This repository corresponds to the paper: Region-based Layout Analysis of Music Score Images, submitted to the journal 'Expert Systems to Applications'.
@article{castellanos2022musicLA,
author = {Francisco J. Castellanos and
Carlos Garrido{-}Munoz and
Antonio R{\'{\i}}os{-}Vila and
Jorge Calvo{-}Zaragoza},
title = {Region-based Layout Analysis of Music Score Images},
journal = {CoRR},
volume = {abs/2201.04214},
year = {2022},
eprinttype = {arXiv},
eprint = {2201.04214}
}
The SAE folder includes the code that implements the Selectional Auto-encoder. This program has a series of parameters, as described below:
--mode : Execution mode (train or test).
--gpu : Identifier of GPU.
--cmode : Color mode (0 for grayscale, 1 for RGB).

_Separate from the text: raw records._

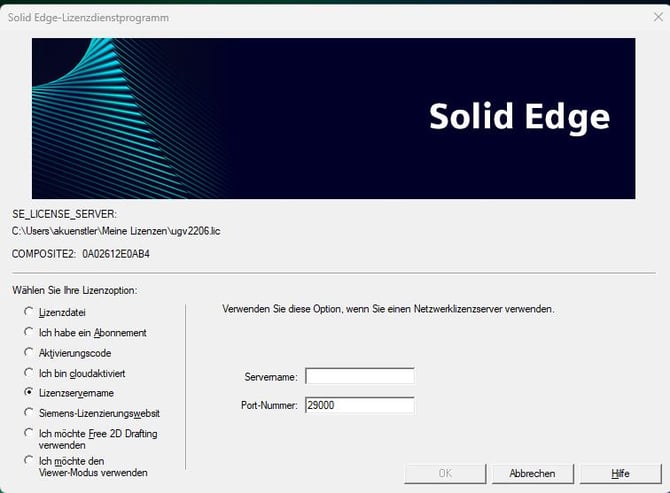Click the 'Port-Nummer:' field label
Viewport: 670px width, 493px height.
click(x=267, y=406)
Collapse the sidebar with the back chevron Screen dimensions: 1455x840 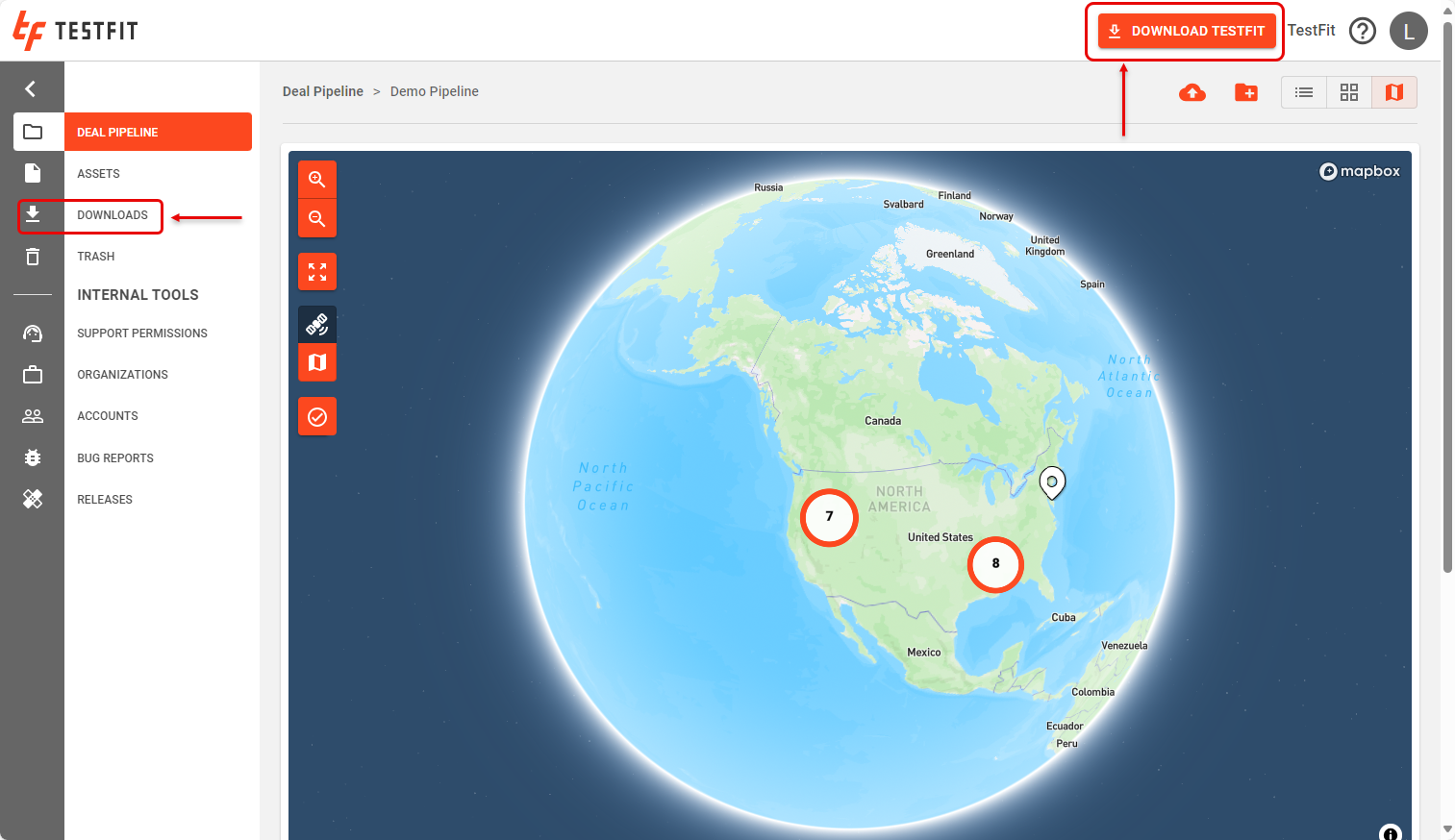[x=31, y=89]
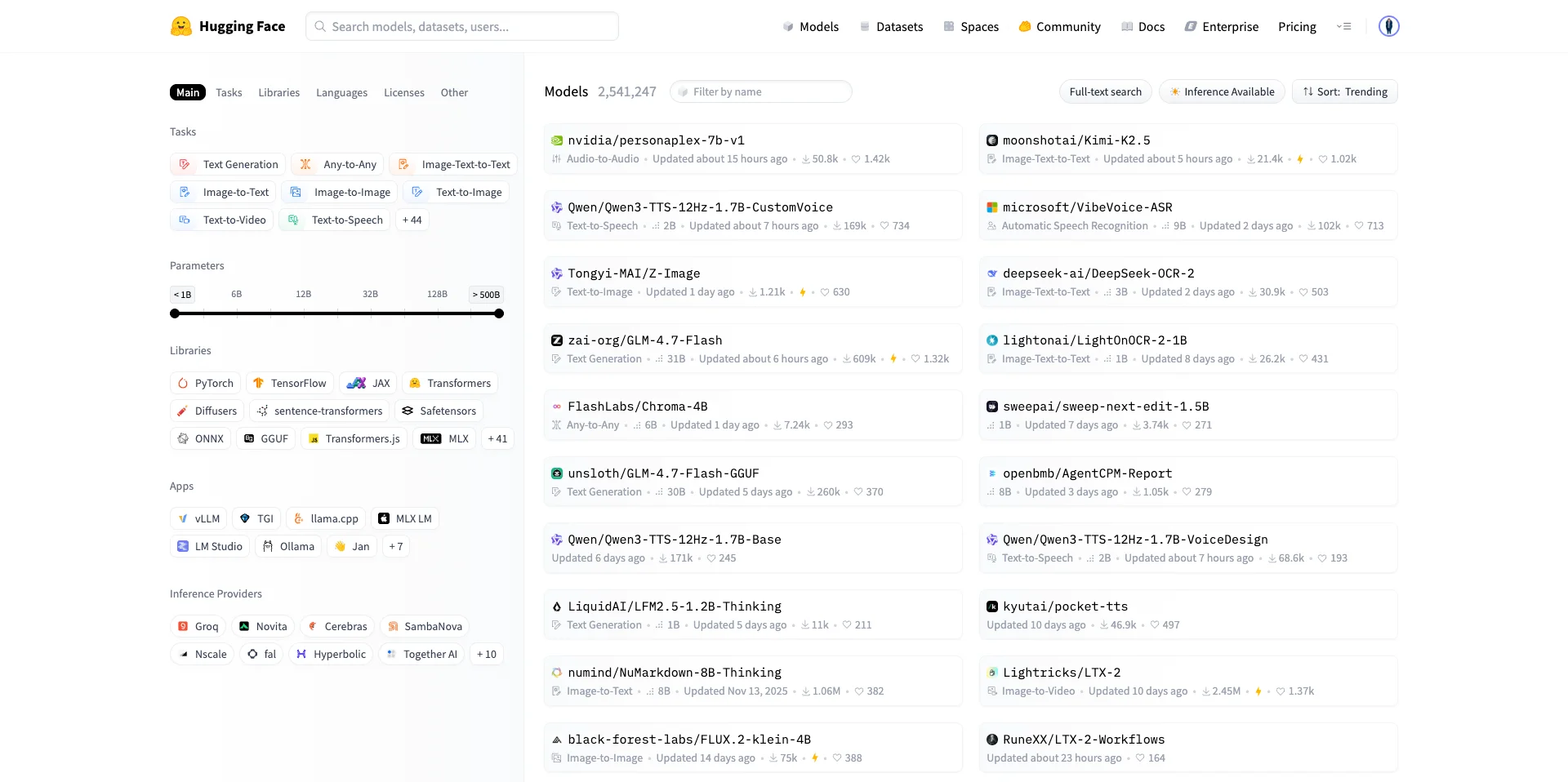The image size is (1568, 782).
Task: Filter by TensorFlow library
Action: click(x=289, y=383)
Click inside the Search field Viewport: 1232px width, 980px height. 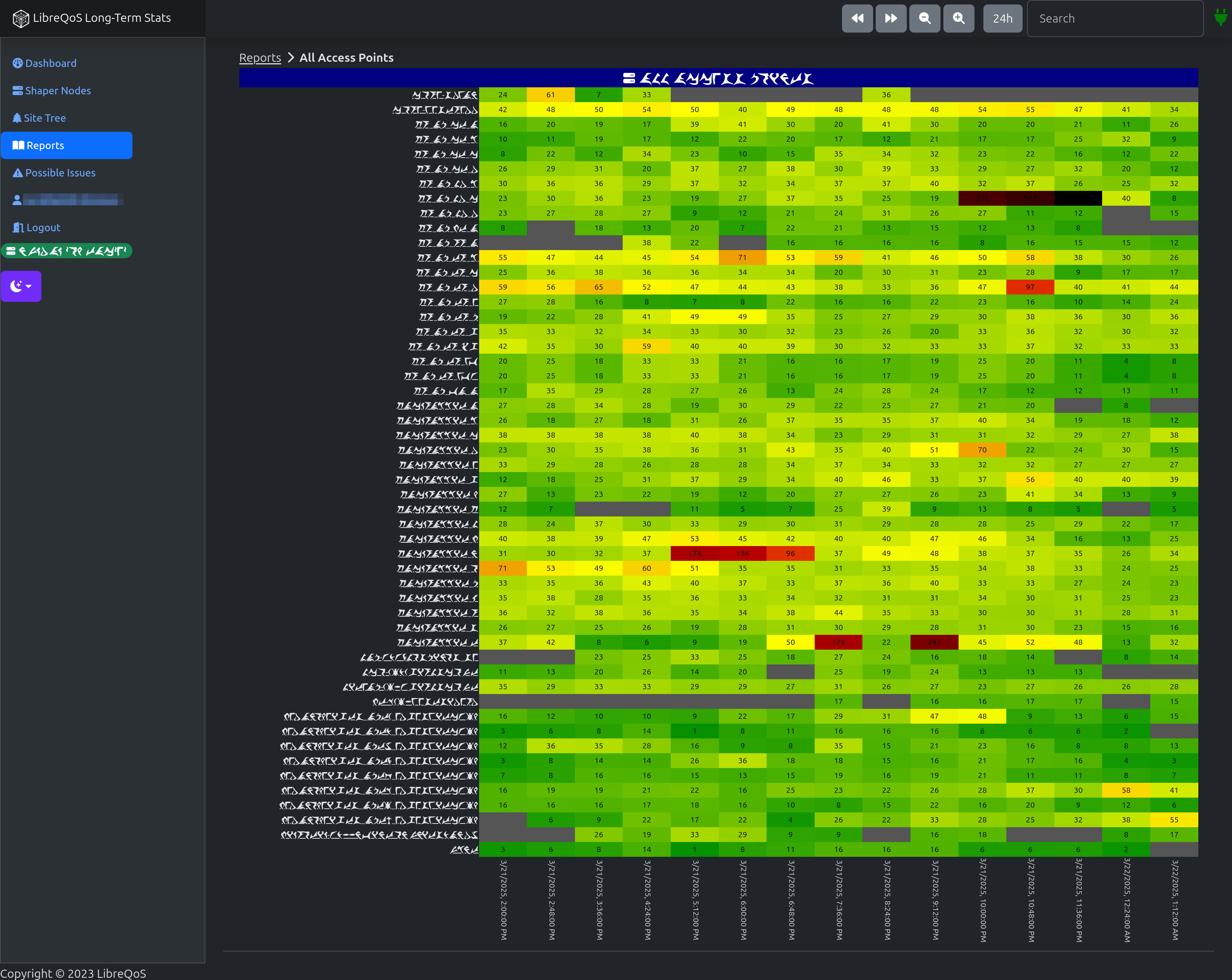[x=1114, y=18]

--s-width : Width size of the rescaled image.
--s-height : Height size of the rescaled image.
--k-height : Kernel height.
--k-width : Kernel width.
--nfilt : Number of filters to configure the convolutional layers.
--batch : Batch size.
--norm : Type of image normalization.
--epochs : Maximum number of epochs.
--nbl : Number of blocks in the encoder and decoder of the SAE model.
--img : It activates the mode for saving images to check the evolution of the training process.
--graph : It activates the mode to save the model graph.
--post : It activates a post-processing filter for improving the recognition.
--th : IoU threshold to compute metrics.
--nimgs : Number of images considered from the training set.
--red : Reduction factor to reduce vertically the regions before training.
--labels : Name of the labels to be used for training. This code uses the data configuration provided by the MuReT tool.
Example of use:
python -u main.py ${model}
--db-train dataset/train.txt
--db-val dataset/val.txt
--db-test dataset/test.txt
--mode train
--gpu 0
--cmode 1
--s-width 512
--s-height 512
--k-height 3
--k-width 3
--nfilt 128
--batch 16
--norm inv255
--epochs 300
--nbl 3
--nimgs 32
--labels staff
--labels lyrics
--th 0.55
--red 0.2
This folder contains the code for generating the augmented images used in the paper. There is an example of use in the script:
Parameters of this code:
-type : It configures the manner of generating data. The used in the paper is "random-auto".
-n : Number of new semi-synthetic images.
-txt_train : Path to the folder that contains the json files with the ground-truth data. This Ground-truth data has been generated through the MuReT tool.
-pages : Number of pages to be considered as real available pages.
--uniform_rotate : It activates the mode for keeping a uniform rotation for all regions within the same page.
data_aug/generate_daug_all.sh
Another example of use:
python3 -u ./main.py \
-type ${type} \
-n 100 \
-txt_train dataset/json_files.json \
-pages 10 \
--uniform_rotate
The code for the end-to-end approach used in this work can be found in end-to-end code
The pytorch_models folder includes the code that implements the models used described in the paper. This program has a series of parameters, as described below:
./train.sh trains
- Faster-RCNN w. Resnet50
- RetinaNet w. ResNet50
- Faster R-CNN with MobileNet v3
- SSD w. VGG16 backbone
without the custom data augmentation used in the paper.
./train-aug.sh trains
- Faster-RCNN w. Resnet50
- RetinaNet w. ResNet50
- Faster R-CNN with MobileNet v3
- SSD w. VGG16 backbone
using the data augmentation used in the paper.
./test.sh tests the following models:
- Faster-RCNN w. Resnet50
- RetinaNet w. ResNet50
- Faster R-CNN with MobileNet v3
- SSD w. VGG16 backbone
without the custom data augmentation used in the paper.
./test_aug.sh tests the following models:
- Faster-RCNN w. Resnet50
- RetinaNet w. ResNet50
- Faster R-CNN with MobileNet v3
- SSD w. VGG16 backbone
using the data augmentation used in the paper.